The men, from Vietnam and South Korea, will appear in an Australian
court later this month, accused of taking their coal carrier on an
unauthorized route through one of the world's most valuable marine wildlife
It is alleged that their vessel, the Mimosa, was not registered with the
Reef Vessel Tracking System and failed to respond to attempts by the authorities to establish contact.
If found guilty, the men could face a maximum fine of more than A$200,000 ($205,000).
The Chinese vessel, the Shen Nang 1, rammed into a sandbank some 70km (43 miles) off the east coast of Great Keppel Island on 4 April after straying off its permitted route.
“It is quite clear that this vessel went on a course that was unlawful,” Albanese told reporters after flying over the stranded ship.
“The Australian government will ensure that the full force of the law is brought to bear on those responsible,” he said.
“And we will also ensure... compensation is paid with regard to the cost of cleaning up.”

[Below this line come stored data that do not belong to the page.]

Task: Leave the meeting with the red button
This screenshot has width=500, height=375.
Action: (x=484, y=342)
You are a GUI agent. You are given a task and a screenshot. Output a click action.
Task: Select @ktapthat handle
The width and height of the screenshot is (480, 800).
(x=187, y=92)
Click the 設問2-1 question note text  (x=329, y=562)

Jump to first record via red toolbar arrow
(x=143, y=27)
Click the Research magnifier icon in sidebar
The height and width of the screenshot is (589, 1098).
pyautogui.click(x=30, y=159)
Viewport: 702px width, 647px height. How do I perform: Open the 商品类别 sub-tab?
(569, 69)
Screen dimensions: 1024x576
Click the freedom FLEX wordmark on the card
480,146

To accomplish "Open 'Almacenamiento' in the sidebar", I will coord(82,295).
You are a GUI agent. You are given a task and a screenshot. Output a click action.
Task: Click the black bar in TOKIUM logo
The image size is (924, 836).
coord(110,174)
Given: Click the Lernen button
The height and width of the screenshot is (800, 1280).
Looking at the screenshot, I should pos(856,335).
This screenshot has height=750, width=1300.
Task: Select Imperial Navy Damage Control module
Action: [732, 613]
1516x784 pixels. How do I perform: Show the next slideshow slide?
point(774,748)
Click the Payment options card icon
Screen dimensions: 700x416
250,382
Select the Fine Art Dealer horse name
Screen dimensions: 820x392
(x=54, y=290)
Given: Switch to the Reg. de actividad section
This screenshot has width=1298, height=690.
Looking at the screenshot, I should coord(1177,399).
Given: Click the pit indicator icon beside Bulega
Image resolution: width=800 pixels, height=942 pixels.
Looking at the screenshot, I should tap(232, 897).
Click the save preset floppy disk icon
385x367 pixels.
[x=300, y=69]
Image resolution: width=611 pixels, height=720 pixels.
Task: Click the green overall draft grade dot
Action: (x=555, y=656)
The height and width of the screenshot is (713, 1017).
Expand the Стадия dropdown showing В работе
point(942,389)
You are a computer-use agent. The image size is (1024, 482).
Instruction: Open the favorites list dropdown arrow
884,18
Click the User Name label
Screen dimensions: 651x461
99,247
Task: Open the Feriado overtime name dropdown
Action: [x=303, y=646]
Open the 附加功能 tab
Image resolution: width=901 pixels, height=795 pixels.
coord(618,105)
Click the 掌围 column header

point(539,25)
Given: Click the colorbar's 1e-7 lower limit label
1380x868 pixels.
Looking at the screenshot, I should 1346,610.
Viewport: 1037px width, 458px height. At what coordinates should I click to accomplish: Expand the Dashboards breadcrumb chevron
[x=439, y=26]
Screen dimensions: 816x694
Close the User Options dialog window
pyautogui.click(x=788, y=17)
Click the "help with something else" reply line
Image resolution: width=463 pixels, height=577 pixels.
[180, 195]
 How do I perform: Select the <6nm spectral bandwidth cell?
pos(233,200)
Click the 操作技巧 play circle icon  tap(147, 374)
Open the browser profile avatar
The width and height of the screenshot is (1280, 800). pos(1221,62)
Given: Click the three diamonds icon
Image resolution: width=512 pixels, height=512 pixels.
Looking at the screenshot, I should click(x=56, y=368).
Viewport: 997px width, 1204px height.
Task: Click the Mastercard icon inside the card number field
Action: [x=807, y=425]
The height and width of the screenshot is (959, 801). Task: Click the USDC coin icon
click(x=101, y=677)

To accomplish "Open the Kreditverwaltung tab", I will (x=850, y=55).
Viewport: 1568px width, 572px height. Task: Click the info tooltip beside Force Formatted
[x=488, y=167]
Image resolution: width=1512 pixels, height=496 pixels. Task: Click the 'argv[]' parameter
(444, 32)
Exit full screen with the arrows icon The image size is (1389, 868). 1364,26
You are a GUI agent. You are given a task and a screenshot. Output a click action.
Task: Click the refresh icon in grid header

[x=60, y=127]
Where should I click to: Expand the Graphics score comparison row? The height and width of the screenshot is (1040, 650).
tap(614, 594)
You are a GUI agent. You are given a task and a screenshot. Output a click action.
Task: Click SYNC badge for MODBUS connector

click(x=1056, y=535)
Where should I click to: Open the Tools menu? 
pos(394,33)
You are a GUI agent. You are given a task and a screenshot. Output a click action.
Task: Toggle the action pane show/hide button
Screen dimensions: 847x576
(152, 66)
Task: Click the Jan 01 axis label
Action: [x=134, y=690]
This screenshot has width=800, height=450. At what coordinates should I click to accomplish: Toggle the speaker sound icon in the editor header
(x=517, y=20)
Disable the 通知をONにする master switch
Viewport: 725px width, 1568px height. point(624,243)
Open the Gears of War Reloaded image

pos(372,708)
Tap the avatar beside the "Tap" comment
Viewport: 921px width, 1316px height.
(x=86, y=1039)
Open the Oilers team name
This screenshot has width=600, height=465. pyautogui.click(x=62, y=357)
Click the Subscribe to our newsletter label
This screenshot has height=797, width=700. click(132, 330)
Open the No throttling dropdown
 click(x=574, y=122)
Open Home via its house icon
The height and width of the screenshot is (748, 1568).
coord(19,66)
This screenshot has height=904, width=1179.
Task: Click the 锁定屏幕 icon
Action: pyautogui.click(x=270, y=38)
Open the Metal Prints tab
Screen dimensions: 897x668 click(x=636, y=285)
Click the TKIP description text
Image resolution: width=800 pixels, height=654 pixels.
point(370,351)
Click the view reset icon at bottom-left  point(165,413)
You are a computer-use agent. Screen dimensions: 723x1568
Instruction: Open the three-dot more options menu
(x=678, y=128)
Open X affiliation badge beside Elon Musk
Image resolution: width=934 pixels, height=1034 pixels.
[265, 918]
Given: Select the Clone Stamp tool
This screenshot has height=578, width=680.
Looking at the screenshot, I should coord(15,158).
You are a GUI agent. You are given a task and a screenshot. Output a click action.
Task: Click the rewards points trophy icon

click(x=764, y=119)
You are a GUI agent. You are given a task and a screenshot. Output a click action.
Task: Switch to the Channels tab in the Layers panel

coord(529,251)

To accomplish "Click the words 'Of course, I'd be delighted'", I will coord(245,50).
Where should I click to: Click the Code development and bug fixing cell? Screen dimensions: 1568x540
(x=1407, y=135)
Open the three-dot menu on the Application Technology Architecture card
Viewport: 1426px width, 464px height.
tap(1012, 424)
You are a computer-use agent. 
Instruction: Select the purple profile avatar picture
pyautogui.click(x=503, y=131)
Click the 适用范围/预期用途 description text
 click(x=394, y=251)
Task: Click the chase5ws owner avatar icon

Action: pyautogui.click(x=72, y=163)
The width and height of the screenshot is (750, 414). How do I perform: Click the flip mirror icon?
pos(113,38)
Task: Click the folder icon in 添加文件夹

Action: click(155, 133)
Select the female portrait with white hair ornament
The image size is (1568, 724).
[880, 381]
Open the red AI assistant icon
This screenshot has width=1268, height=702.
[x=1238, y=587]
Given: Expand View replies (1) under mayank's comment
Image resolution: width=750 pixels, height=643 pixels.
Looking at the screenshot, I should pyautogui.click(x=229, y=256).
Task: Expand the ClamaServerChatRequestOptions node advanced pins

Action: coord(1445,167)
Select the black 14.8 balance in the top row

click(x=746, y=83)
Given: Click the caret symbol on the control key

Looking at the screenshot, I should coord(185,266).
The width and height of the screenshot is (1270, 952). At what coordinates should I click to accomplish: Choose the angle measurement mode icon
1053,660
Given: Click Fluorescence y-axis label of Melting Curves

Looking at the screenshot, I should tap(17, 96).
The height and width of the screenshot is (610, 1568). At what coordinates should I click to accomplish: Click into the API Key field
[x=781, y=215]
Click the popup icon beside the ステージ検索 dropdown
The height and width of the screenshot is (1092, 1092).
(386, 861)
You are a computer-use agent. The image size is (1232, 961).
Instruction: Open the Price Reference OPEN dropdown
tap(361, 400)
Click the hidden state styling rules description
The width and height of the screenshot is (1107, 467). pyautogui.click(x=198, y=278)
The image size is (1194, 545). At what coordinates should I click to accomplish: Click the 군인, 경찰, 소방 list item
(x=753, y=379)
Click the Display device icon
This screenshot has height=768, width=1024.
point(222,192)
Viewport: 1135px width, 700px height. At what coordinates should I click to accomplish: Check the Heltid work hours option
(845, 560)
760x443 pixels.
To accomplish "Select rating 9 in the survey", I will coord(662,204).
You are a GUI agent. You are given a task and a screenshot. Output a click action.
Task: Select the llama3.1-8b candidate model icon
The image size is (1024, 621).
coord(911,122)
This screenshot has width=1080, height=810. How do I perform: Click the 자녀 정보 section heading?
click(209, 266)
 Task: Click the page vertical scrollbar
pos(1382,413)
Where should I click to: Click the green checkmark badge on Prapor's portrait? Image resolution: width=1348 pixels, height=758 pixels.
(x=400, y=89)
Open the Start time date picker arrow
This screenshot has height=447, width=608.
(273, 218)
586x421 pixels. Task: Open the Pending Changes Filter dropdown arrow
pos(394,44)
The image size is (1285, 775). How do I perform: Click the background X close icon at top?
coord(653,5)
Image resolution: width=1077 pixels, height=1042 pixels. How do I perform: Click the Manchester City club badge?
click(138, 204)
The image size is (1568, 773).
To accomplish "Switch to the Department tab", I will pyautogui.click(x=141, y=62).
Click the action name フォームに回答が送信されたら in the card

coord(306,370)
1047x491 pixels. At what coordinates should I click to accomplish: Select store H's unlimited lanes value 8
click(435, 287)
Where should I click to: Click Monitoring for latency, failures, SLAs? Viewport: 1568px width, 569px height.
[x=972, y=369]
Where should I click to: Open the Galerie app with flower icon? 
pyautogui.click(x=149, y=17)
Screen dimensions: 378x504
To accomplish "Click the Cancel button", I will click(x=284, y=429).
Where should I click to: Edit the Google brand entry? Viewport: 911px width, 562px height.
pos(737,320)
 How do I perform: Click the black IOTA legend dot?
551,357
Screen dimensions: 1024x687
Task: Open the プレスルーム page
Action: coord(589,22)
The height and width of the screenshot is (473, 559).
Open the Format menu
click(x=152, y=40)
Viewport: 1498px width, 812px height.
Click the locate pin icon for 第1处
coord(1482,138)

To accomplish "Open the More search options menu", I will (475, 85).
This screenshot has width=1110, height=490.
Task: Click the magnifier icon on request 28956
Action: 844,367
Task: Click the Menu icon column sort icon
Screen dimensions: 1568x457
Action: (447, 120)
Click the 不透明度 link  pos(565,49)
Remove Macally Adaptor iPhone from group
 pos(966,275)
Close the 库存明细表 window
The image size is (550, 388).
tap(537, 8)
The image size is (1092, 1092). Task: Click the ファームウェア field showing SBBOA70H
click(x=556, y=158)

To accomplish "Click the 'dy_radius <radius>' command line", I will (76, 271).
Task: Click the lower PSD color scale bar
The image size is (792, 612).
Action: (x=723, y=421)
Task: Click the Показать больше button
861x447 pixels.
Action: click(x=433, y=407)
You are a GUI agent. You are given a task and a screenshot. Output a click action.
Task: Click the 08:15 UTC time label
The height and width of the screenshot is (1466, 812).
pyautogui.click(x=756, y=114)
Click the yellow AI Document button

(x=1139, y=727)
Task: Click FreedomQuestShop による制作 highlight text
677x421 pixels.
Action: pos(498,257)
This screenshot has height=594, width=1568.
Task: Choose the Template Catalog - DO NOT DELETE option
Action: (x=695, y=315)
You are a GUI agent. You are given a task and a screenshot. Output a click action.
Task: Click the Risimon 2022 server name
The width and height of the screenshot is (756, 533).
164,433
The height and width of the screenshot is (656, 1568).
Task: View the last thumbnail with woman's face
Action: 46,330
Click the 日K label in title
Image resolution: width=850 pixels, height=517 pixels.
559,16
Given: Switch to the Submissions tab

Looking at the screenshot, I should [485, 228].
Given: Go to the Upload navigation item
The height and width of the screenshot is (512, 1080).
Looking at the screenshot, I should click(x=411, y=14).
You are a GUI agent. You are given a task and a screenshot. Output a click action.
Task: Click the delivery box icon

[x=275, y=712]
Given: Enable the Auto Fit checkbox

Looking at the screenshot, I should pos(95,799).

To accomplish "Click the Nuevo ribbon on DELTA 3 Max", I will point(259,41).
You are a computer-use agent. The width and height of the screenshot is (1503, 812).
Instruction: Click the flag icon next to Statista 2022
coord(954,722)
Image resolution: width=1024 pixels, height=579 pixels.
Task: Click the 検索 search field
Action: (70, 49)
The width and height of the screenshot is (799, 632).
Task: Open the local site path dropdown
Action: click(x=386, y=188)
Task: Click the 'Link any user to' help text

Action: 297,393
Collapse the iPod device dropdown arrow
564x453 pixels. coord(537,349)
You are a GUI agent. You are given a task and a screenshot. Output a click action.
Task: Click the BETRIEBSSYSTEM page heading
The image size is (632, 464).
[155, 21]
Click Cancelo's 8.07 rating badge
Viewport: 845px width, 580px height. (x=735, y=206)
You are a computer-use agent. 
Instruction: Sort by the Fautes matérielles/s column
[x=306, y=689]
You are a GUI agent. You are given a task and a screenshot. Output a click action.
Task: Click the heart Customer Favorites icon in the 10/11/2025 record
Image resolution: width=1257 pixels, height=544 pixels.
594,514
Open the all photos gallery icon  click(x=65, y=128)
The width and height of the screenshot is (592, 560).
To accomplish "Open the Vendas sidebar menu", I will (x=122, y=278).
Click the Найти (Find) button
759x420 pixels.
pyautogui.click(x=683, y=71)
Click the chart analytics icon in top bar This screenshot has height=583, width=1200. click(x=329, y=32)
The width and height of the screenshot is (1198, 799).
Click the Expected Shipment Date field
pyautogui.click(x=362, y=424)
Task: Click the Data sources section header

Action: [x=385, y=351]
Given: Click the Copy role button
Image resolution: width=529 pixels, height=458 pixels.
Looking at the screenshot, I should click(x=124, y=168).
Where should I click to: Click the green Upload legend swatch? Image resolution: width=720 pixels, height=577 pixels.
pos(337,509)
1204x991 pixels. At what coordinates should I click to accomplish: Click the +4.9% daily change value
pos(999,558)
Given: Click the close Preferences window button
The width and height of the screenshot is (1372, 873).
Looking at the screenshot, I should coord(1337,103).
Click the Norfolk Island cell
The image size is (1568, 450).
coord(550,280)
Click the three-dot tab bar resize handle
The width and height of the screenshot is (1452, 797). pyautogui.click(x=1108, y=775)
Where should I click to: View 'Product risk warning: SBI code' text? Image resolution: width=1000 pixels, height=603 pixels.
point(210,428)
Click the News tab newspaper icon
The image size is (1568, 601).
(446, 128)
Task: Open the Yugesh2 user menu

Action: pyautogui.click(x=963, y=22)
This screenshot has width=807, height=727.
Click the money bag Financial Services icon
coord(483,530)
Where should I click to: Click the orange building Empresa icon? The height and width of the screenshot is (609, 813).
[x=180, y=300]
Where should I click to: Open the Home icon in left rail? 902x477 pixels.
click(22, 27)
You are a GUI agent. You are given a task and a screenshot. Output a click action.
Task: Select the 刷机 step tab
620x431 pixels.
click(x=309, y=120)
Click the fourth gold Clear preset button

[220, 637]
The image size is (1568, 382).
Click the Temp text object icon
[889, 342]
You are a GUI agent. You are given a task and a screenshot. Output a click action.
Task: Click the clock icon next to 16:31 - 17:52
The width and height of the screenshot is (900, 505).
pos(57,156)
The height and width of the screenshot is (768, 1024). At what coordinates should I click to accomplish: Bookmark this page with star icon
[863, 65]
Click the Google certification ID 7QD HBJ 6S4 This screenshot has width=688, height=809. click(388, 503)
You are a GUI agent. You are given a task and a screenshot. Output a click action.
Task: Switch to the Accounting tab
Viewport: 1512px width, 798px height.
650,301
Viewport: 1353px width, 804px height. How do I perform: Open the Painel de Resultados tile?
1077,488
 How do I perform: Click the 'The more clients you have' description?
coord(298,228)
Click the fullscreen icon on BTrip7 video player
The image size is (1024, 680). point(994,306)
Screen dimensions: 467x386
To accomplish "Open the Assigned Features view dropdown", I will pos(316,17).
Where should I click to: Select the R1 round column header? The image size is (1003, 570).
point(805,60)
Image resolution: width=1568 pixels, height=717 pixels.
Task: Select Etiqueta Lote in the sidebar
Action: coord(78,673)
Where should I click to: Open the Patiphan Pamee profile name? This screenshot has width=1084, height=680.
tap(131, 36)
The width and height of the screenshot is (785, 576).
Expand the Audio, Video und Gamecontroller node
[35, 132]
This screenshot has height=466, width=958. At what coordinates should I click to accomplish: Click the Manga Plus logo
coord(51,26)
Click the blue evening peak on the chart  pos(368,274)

Salvage crews have been pumping fuel oil from the vessel, which was carrying 950 tonnes of oil and about 65,000 tonnes of coal.
Inflatable booms are in place around it to contain any oil that may spill.
In the wake of these incidents, it has emerged that bulk carriers regularly take short cuts through the world heritage-listed marine
park — reef ‘rat-runs’ that cut down on voyage times and therefore save money.
The Australian government has vowed to tighten up its maritime laws in response.
The Great Barrier Reef is the world’s largest reef system and extends for more than 2,500km.